Records excerpted from a collection

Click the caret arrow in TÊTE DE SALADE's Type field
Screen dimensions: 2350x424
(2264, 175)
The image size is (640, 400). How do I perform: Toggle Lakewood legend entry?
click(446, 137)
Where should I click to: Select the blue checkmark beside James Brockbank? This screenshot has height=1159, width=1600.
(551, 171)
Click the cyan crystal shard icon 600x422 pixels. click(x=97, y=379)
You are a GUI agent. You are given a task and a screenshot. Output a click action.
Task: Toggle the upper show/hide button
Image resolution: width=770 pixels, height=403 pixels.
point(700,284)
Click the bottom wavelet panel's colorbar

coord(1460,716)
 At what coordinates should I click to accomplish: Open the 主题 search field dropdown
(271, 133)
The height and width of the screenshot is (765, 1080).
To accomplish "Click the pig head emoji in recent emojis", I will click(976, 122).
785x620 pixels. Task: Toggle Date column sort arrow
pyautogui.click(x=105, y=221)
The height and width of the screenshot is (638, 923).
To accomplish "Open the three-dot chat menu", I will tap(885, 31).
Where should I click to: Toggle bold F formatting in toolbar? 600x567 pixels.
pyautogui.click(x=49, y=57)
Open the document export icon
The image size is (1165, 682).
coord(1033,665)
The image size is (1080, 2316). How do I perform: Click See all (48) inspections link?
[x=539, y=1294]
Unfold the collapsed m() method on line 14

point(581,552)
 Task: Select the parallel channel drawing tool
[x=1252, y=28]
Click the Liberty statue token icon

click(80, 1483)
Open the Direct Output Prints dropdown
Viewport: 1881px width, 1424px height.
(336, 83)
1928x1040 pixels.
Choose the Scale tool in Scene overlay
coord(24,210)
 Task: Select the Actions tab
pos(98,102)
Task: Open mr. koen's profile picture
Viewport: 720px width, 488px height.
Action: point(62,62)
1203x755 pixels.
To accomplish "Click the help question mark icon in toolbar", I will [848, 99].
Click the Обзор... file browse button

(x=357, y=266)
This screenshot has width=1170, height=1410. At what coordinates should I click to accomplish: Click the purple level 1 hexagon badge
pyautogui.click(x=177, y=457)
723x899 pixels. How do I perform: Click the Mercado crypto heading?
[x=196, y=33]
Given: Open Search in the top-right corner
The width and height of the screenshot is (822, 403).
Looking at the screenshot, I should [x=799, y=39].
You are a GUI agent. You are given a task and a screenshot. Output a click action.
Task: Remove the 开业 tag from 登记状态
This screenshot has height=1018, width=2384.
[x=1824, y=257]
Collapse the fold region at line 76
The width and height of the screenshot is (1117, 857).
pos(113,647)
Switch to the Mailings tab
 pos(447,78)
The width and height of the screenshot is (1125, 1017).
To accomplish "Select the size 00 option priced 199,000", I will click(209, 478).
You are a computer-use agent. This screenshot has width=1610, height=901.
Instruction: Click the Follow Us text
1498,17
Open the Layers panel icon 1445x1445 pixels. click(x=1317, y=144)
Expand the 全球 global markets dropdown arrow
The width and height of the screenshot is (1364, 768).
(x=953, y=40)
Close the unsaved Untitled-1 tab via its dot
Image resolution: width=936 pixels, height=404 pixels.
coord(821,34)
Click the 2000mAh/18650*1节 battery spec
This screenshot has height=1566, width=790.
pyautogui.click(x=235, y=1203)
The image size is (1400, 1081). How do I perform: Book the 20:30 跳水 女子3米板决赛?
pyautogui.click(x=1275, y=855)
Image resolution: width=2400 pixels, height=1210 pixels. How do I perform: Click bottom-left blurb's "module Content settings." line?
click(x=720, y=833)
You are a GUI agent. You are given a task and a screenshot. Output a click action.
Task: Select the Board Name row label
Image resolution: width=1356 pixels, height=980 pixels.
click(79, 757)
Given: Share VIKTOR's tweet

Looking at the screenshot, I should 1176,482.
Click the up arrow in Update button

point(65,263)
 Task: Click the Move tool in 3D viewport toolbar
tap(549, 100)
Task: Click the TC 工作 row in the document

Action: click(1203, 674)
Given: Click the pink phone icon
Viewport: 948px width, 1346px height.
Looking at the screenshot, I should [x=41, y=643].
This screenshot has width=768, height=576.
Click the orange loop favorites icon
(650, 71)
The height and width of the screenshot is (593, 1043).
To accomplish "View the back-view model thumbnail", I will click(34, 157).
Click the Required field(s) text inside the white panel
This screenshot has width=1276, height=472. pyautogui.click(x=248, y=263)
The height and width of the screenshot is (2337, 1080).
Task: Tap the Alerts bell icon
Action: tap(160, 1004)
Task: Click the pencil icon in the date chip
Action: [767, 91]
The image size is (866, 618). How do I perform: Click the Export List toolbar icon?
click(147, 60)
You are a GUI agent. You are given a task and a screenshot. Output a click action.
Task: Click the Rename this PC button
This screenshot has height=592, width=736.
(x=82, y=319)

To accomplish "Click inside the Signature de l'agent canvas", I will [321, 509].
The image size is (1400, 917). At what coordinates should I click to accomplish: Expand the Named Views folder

» WHAT IS NEEDED
Within the records, how many lines carry the word "Expand"? Reply with the figure alone.

» RESPONSE AREA
2